Today I was out with Mick and Paul who wanted to experience the classic Tower Ridge (IV 3). After the glorious weather earlier in the week the weather forecast was looking decidedly un-promising with the freezing level well above the summits and gusts of 80mph. We persevered telling ourselves we'd just have a look and it all came good for us with a very quick ascent in relatively benign conditions.
The walk in was enlivened by trying to persuade a group that No 4 Gully wasn't a good option for the day. They'd failed to look at a mountain weather and or avalanche forecast and were completely oblivious to the danger of the huge cornices / seracs that have been causing some huge avalanches in the recent warm conditions.
Tower Ridge is still well plastered in soft wet snow with helpful chewy ice on the various tricky steps. Against a constant barrage of noise from falling ice in Observatory Gully we soon arrived at Great Tower and the infamous Eastern Traverse. This is still pretty much banked out but today gave us the added bonus of a good shower of icy water from above. I opted for the extension to the traverse which proved easier than the steep moves staright up. The narrow snow arete to Tower Gap was climbed a cheval and cruddy ice on the exit meant that today this was the crux. We topped out in 4 hours to be met by a constant stream of walkers, many in jeans and trainers, making their way to the summit seemingly oblivious to the cornices!
The forecast was for gale force winds on the tops but crucially the freezing level was coming down from above the summits. We headed up a long line of teams making the trek up into Stob Coire nan Lochan and onwards to the classic Dorsal Arete II. The coire was full of avalanche debris from the thaw the previous night but their were still some huge cornice overhanging the right hand side of the crag. However the approach slopes had refrozen and we made good time to the base of where Dorsal arete normally starts. The depth of snow meant that I struggled to recognise many of the features on this trade route and even the final rock fin was a narrow snow arete which was climbed au cheval. The cornice needed a little bit of work before we crawled on to the ridge and were immediately pinned down by the gale force winds. A quick descent of Broad Gully was the best option in these conditions before a pleasant walk out beneath blue skies.
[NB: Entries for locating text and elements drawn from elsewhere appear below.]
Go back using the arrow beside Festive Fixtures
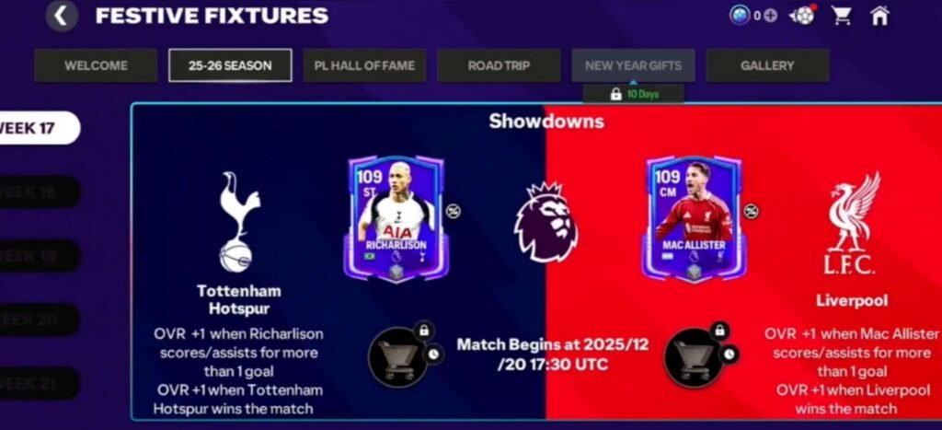The width and height of the screenshot is (942, 430). click(x=62, y=17)
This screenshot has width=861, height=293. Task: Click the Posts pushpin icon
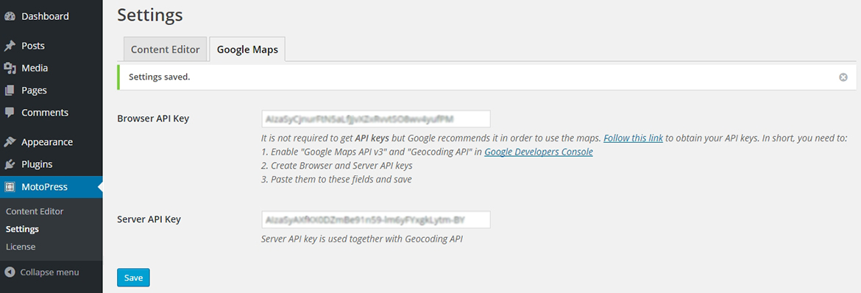(x=10, y=46)
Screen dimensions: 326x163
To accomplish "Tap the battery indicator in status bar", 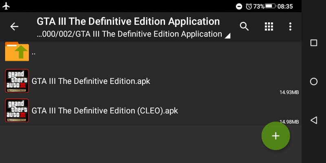I will pyautogui.click(x=271, y=6).
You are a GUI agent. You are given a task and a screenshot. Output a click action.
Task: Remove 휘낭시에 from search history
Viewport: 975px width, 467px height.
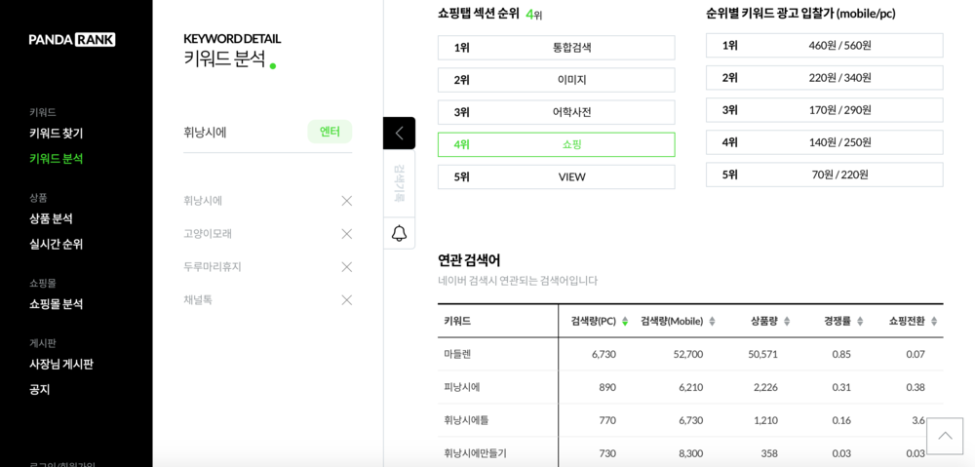346,201
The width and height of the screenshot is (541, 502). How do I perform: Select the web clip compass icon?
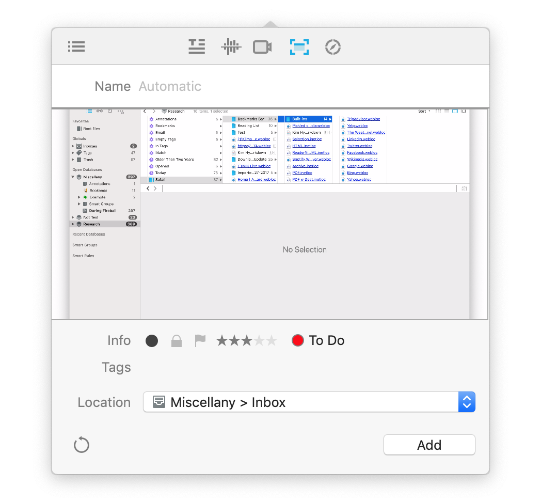click(x=333, y=48)
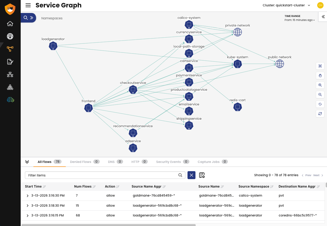
Task: Zoom in on the service graph
Action: point(320,85)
The SW Ridge of the Douglas Boulder gave us a great adventure today. We broke trail to the base of the ridge before enjoying alpine conditions with dry rock and deep snow. Word on the grapevine was a team had got their rope stuck abseiling into East Gully. We were able to retrieve this and return it to its grateful owner. Back down at the CIC Hut an unfortunate crevasse incident delayed us as we put Ben through a few rescue scenarios.
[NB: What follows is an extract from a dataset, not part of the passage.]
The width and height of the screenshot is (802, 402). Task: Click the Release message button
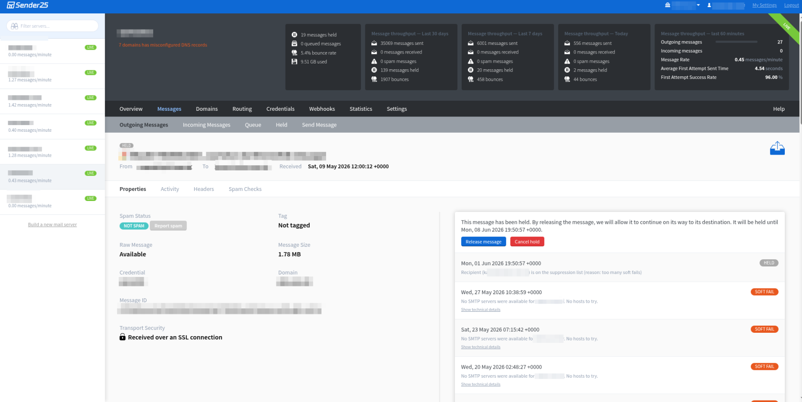click(484, 242)
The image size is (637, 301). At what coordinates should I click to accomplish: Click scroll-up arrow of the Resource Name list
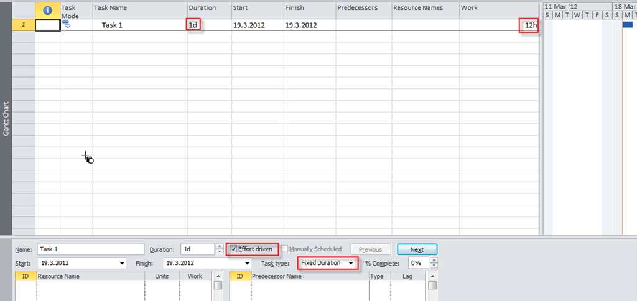218,276
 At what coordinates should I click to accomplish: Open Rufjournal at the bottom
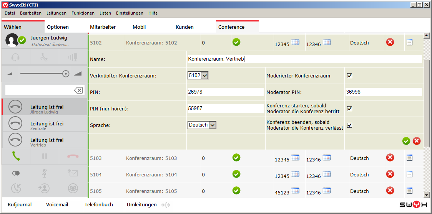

Castle Gully had released a huge avalanche a couple of hours before we walked in which crossed the CIC - Half Way Lochan path. In Coire na Ciste gullies no 2, 3, 4 and 5 had all released overnight and no 5 went again during the day probably due to a cornice collapse. 6 or 7 teams went for Tower Ridge with the resultant traffic jams meaning a late finish for some. Observatory Ridge also saw an ascent from a strong team as did Slingsby's Chimney / NE Buttress.
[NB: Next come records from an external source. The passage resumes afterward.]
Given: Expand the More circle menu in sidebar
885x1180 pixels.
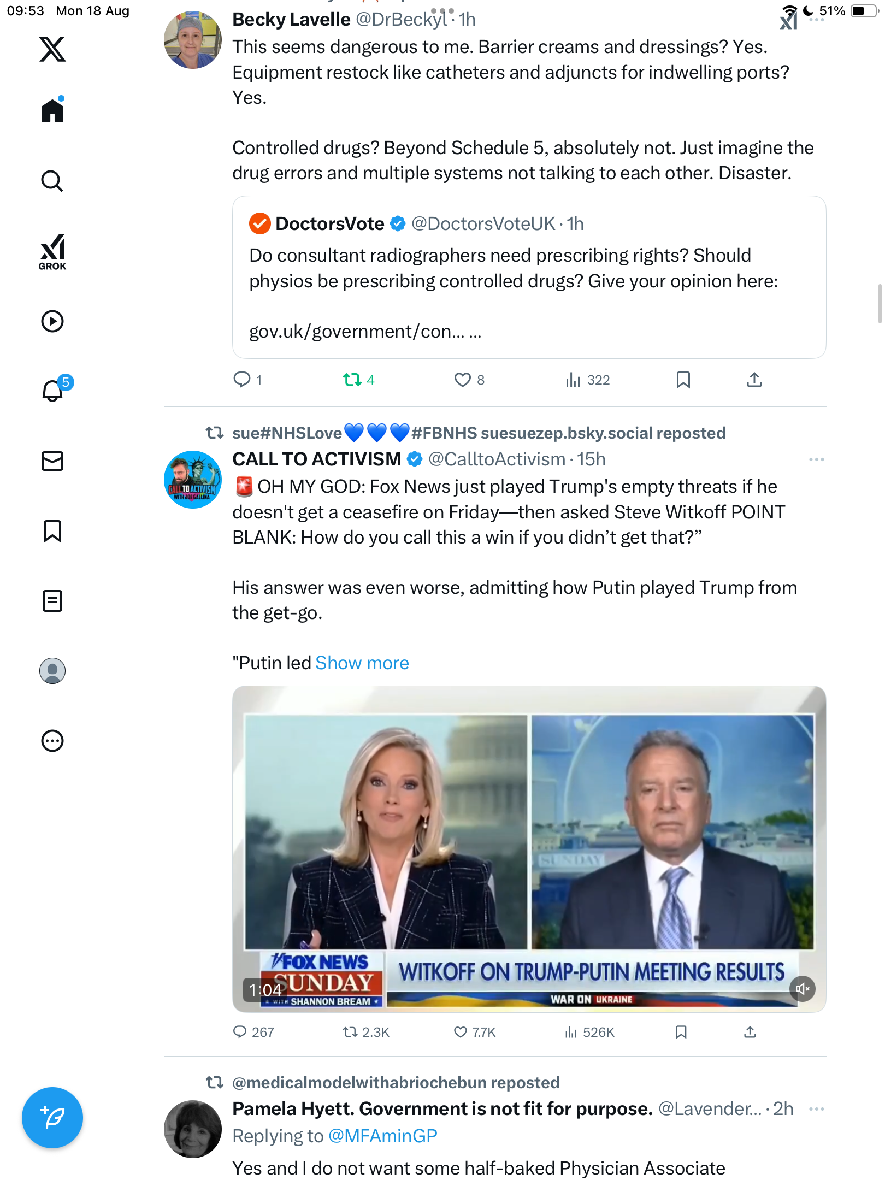Looking at the screenshot, I should tap(52, 741).
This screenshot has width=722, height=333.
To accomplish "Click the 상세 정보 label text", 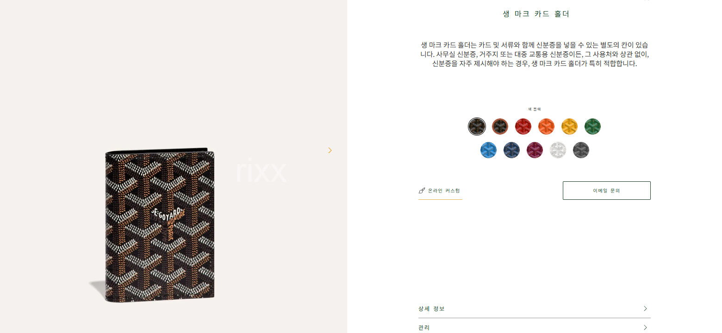I will (431, 308).
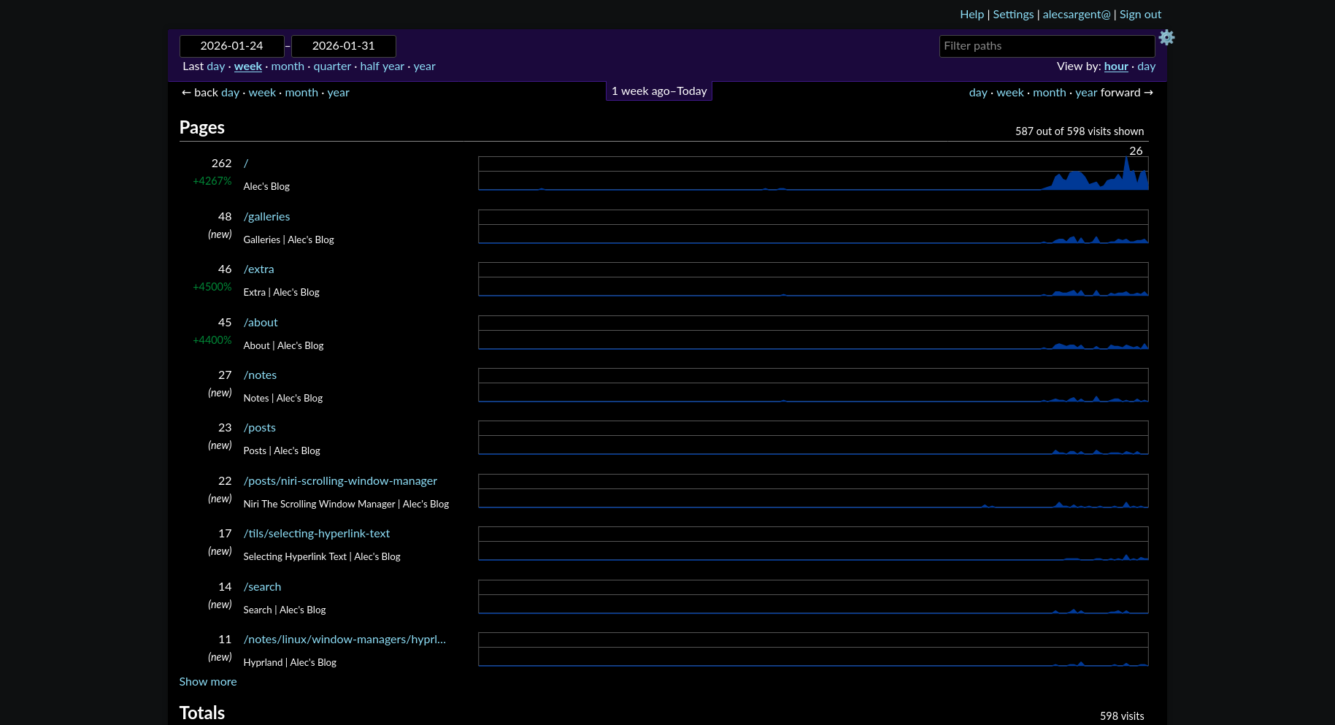The height and width of the screenshot is (725, 1335).
Task: Open the /galleries page path
Action: pyautogui.click(x=266, y=217)
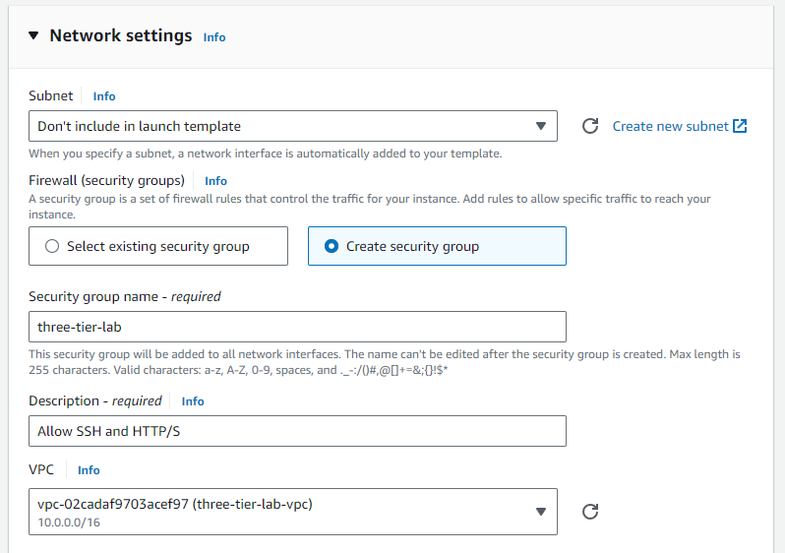Viewport: 785px width, 553px height.
Task: Open the Subnet dropdown menu
Action: [292, 126]
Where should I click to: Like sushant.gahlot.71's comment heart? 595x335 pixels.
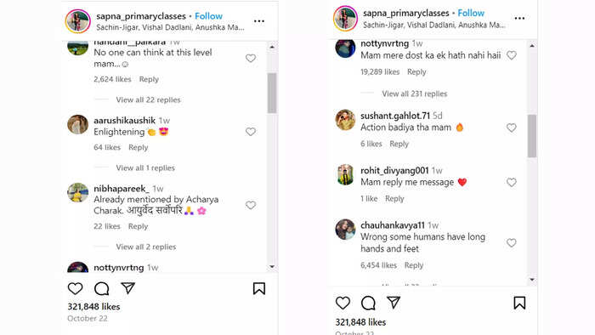[x=512, y=128]
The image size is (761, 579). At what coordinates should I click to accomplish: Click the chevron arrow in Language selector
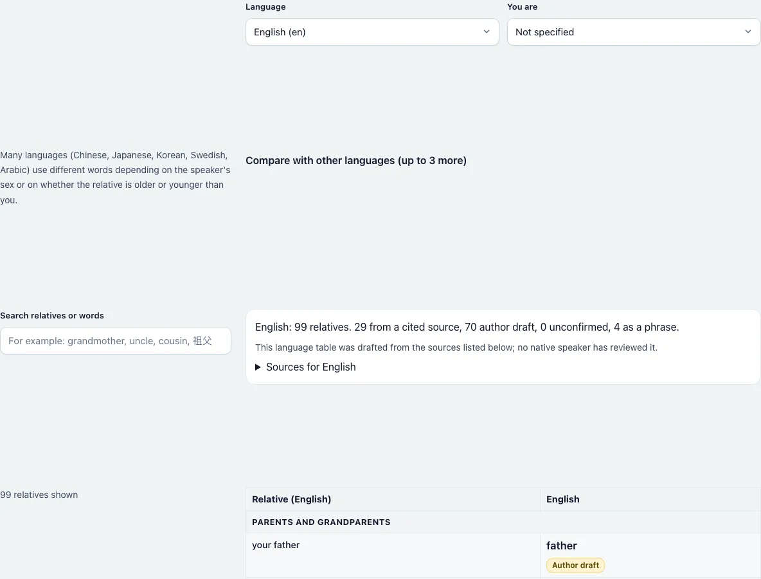(487, 32)
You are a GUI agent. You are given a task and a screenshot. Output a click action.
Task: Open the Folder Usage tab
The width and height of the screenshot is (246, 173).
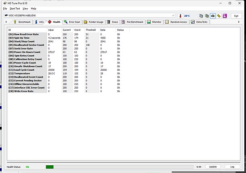point(94,22)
This week I'm working with professional adventurer Ben Thackawray who has some big plans for the future. Our aim was to develop his skills as an independent mountaineer. With a rather wet and warm forecast for the west coast of Scotland we opted to make the drive over to the Cairngorms. The Fiacaill Ribs in Coire an t-Sneachda gave us the perfect training ground to look at rope systems, building belays, stance management. and abseil descents. There was a reasonable amount of avalanche debris in the coire but still some huge cornices threatening many of the routes.